Calder's 'stabiles' thrive outdoors
Alexander Calder was forced into a decision. It was in the early 1960s. The Galerie Maeght had successfully staged an exhibition of the American artist's large steel sculptures. But then this French gallery was going to put in a new lighting system that would eat up some of the height of the gallery. The lowered ceiling meant that a new sculpture he had made, which looked like a giant spider, would not easily fit. So Calder threw caution to the winds and "cast around for some place out of doors," he said, "where the sky would be my ceiling...."
There is no doubt that the sky is the only ceiling over the 18 large Calder sculptures assembled on the 500-acre outdoor site of the Storm King Art Center in Mountainville, N.Y., located about an hour from New York City. The show includes "Five Swords" (1976) shown here.
Calder's primary reputation was as inventor of the "mobile." He made thousands of these balancing acts of wire and flat steel "leaves" designed to respond to air movements with a grace that touches the universal. Paradoxically, his mobiles also have an unpredictability that keeps them in the down-to-earth realm of humor.

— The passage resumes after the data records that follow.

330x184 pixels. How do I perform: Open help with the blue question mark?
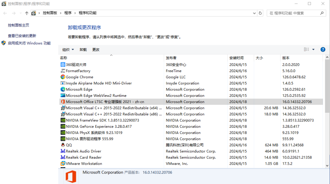323,50
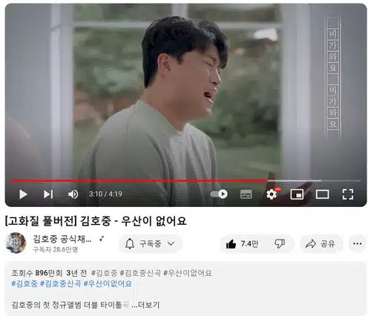Expand description with ...더보기

coord(145,305)
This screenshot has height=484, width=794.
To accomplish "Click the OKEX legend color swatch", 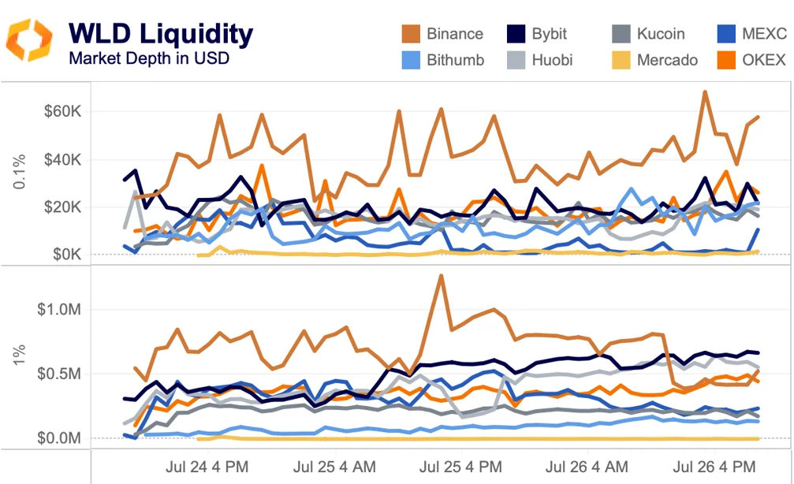I will 726,59.
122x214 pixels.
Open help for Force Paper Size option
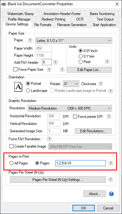tap(49, 69)
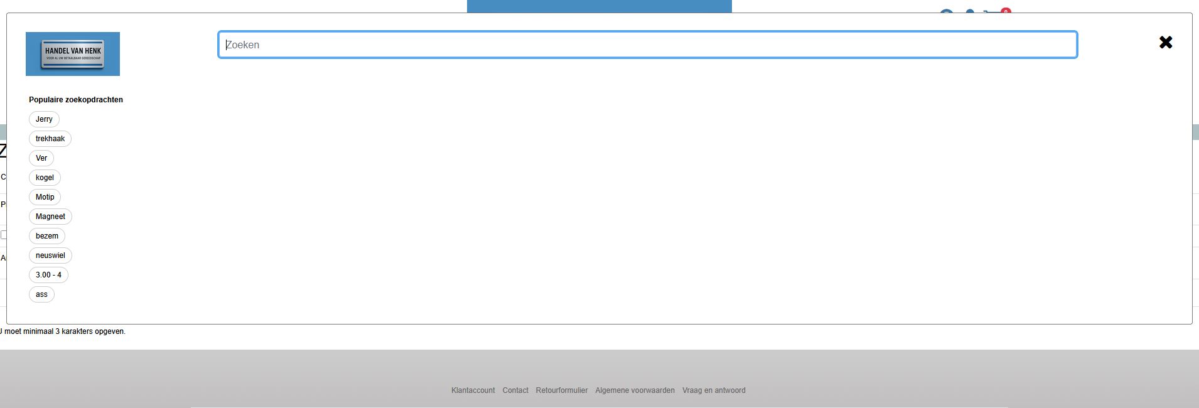This screenshot has height=408, width=1199.
Task: Open the Vraag en antwoord link
Action: click(714, 390)
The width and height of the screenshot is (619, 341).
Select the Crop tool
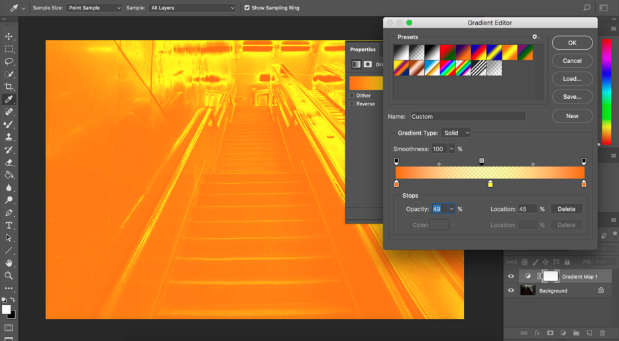(x=9, y=87)
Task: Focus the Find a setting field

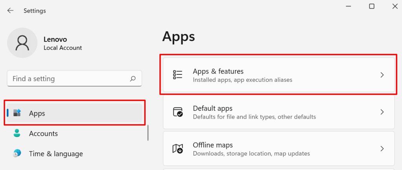Action: (67, 79)
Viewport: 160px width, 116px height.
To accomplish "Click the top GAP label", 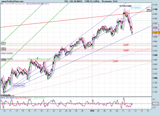I will coord(126,45).
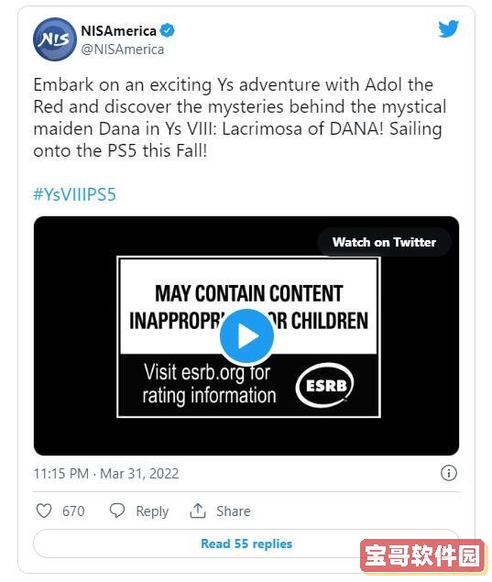Click the reply speech bubble icon

(117, 511)
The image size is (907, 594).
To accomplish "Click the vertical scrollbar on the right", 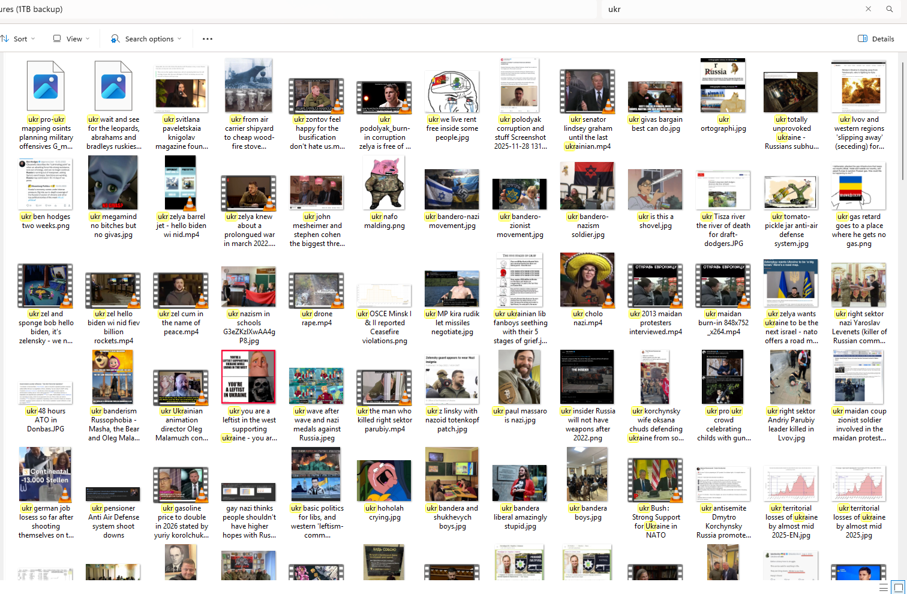I will (x=903, y=120).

But for at least 20 years Calder also made a number of large-scale and outdoor sculptures in which movement was implied rather than actual. The sculptor Hans Arp had called these static Calders "stabiles." Calder accepted the term, just as he had earlier when Marcel Duchamp came up with the term "mobiles."
The mobiles have almost always been exhibited indoors; one exception, "Southern Cross" (1963), is included at Storm King. The stabiles have often been sited in urban spaces. But when these monumental sculptures - with their exuberance, elegance, boldness, and wit - have been freed from even the walling-in constraints of surrounding buildings, as at the Louisiana Museum in Denmark and Storm King, they prove themselves more than capable of vying with a vast open landscape that might too easily dwarf works less certain of their scale and presence. These strong-minded Calders are clearly in their element.
• 'Grand Intuitions: Calder's Monumental Sculptures' continues at Storm King Art Center until Nov. 15.